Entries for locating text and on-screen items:
• • • •
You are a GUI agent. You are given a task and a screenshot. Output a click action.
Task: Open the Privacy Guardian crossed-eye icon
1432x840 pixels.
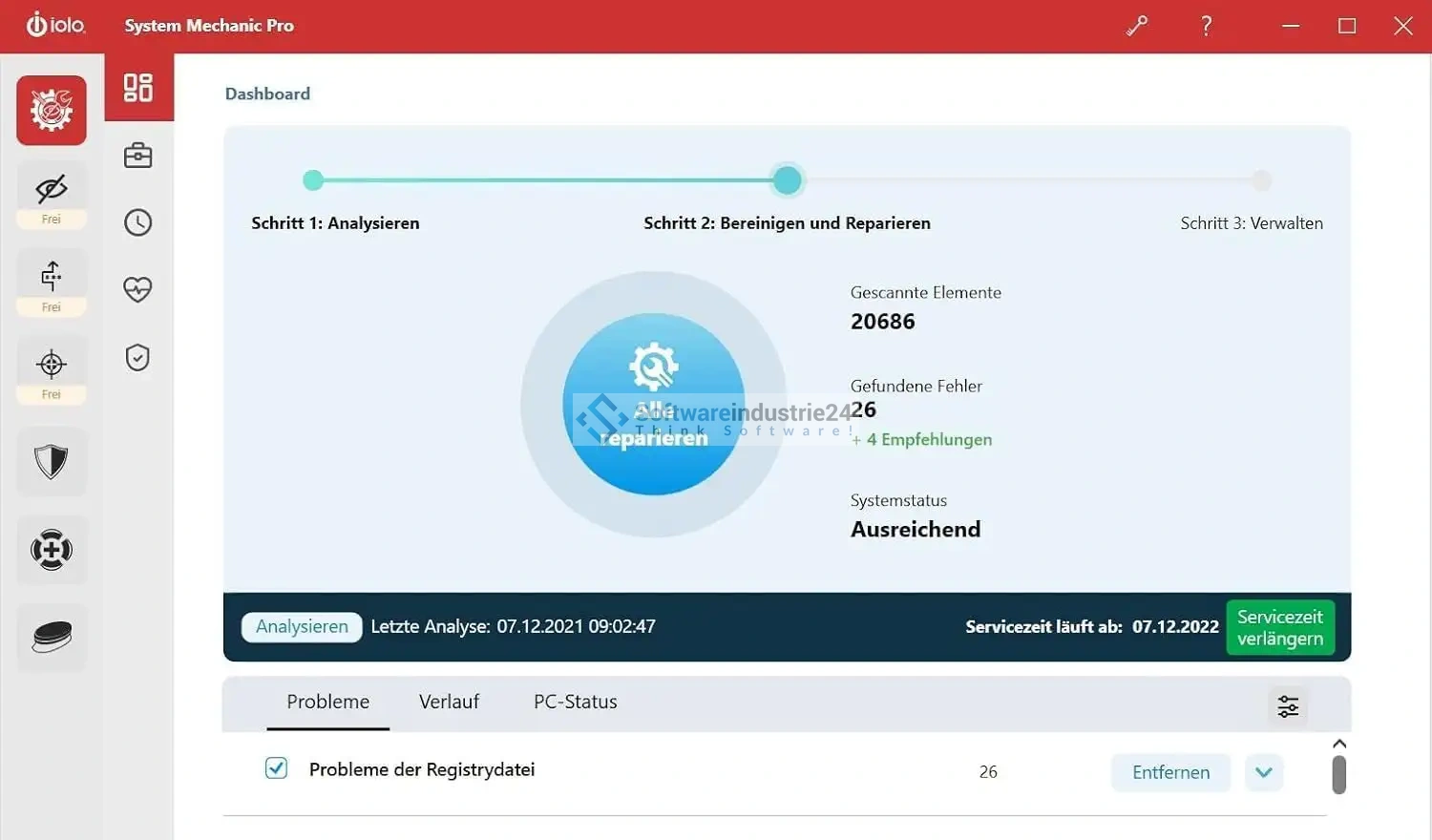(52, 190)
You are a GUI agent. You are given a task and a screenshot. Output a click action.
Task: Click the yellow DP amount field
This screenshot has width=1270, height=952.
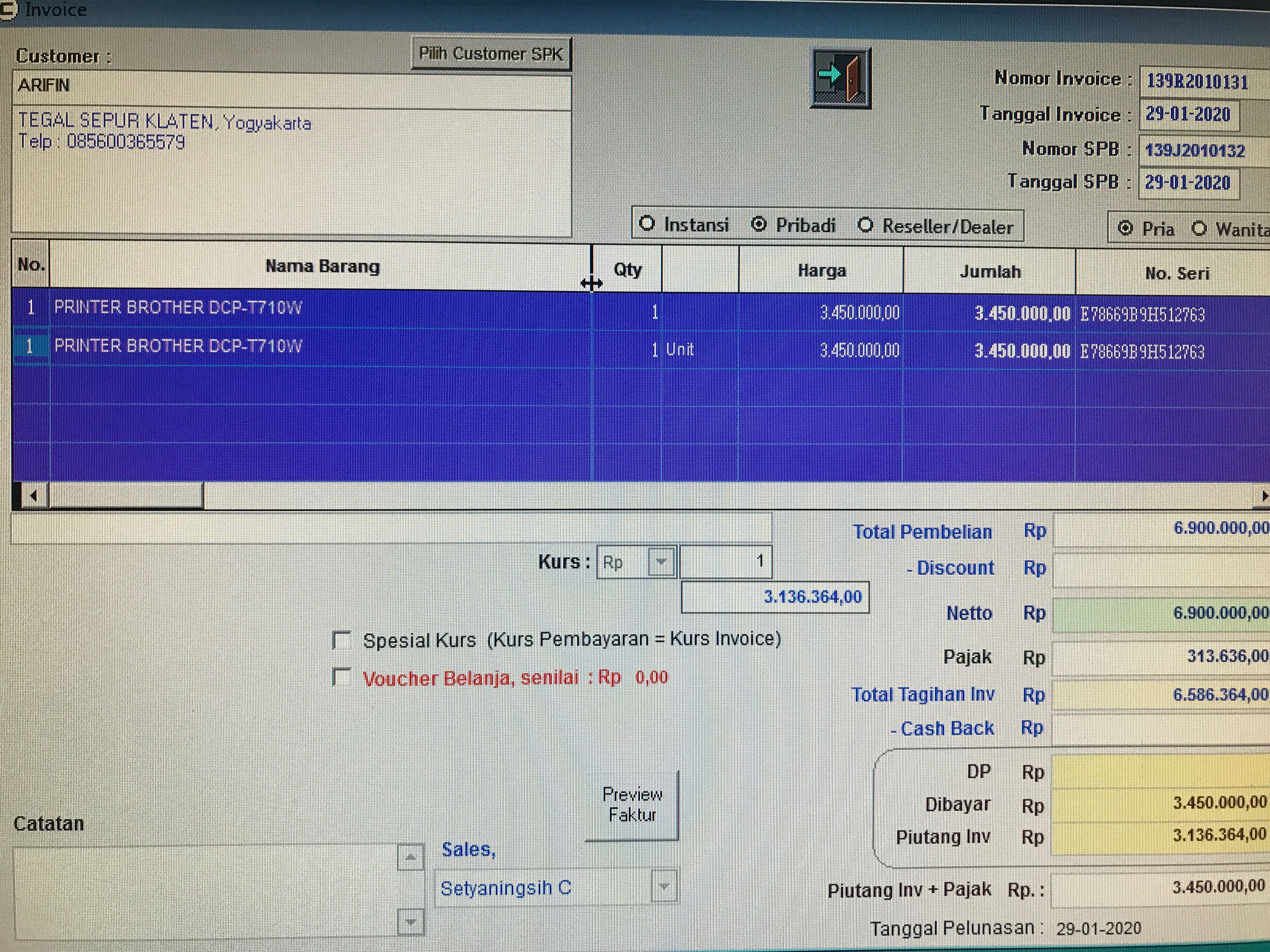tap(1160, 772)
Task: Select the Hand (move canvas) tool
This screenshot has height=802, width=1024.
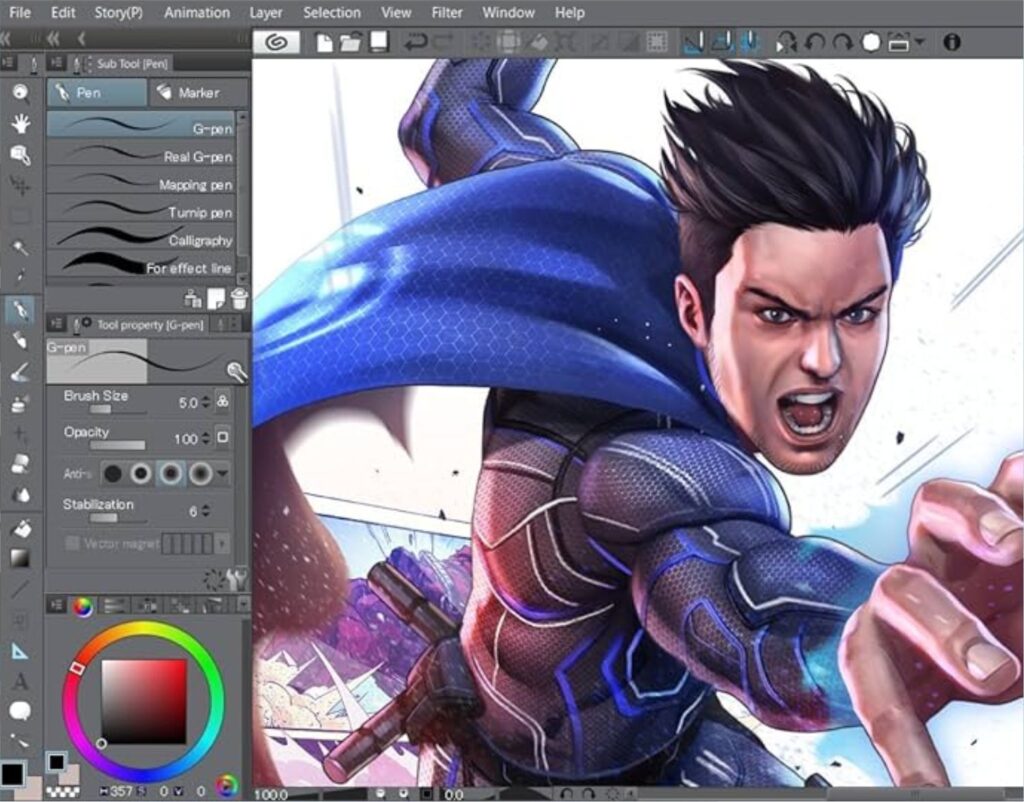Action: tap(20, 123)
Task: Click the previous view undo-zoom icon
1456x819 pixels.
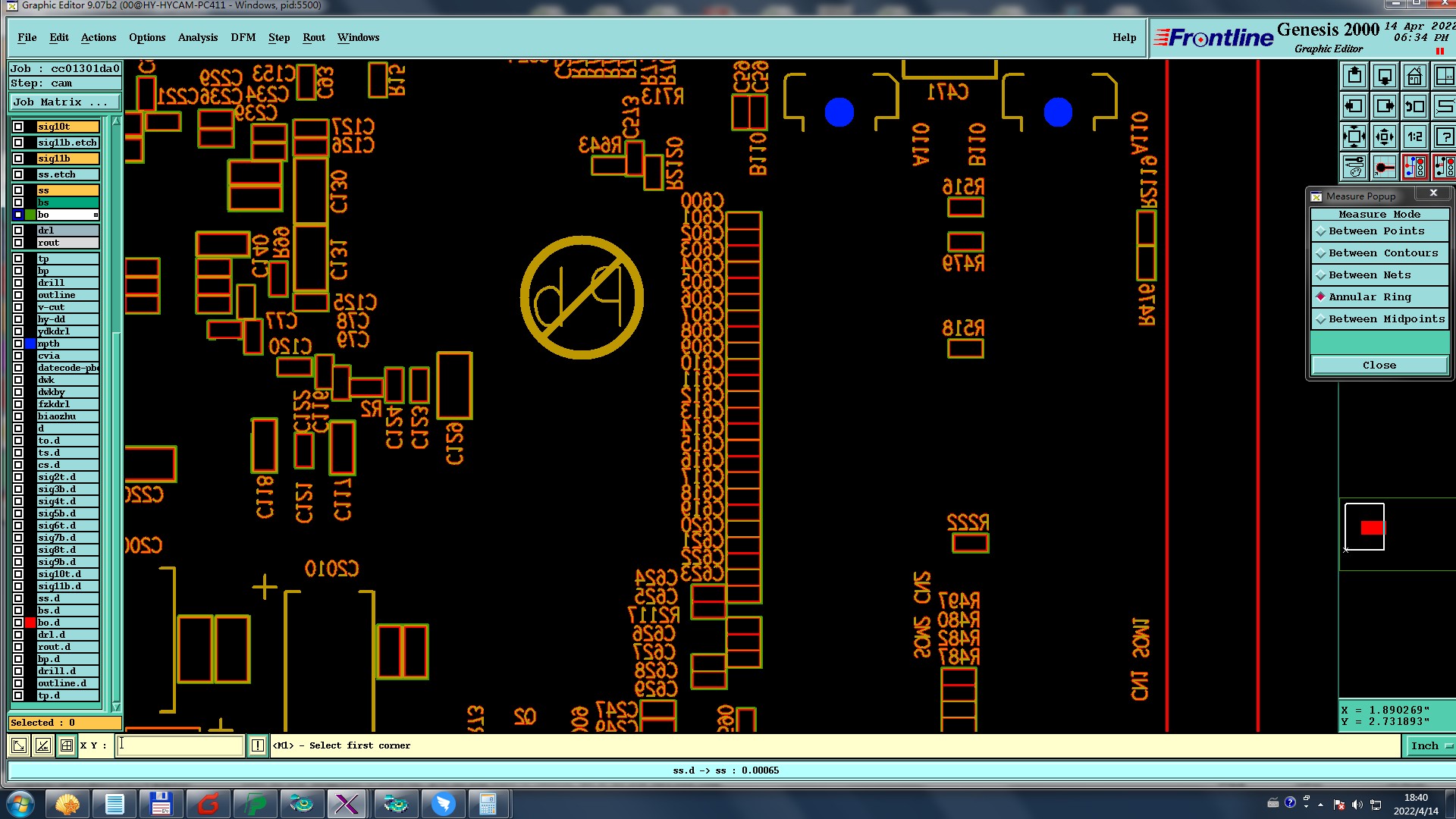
• • • •
WHAT IS BEING ASKED: Gather every line of the listing above that contains the string "height", matching case exactly.

FINAL RESULT:
This screenshot has width=1270, height=952.
This screenshot has height=802, width=1024.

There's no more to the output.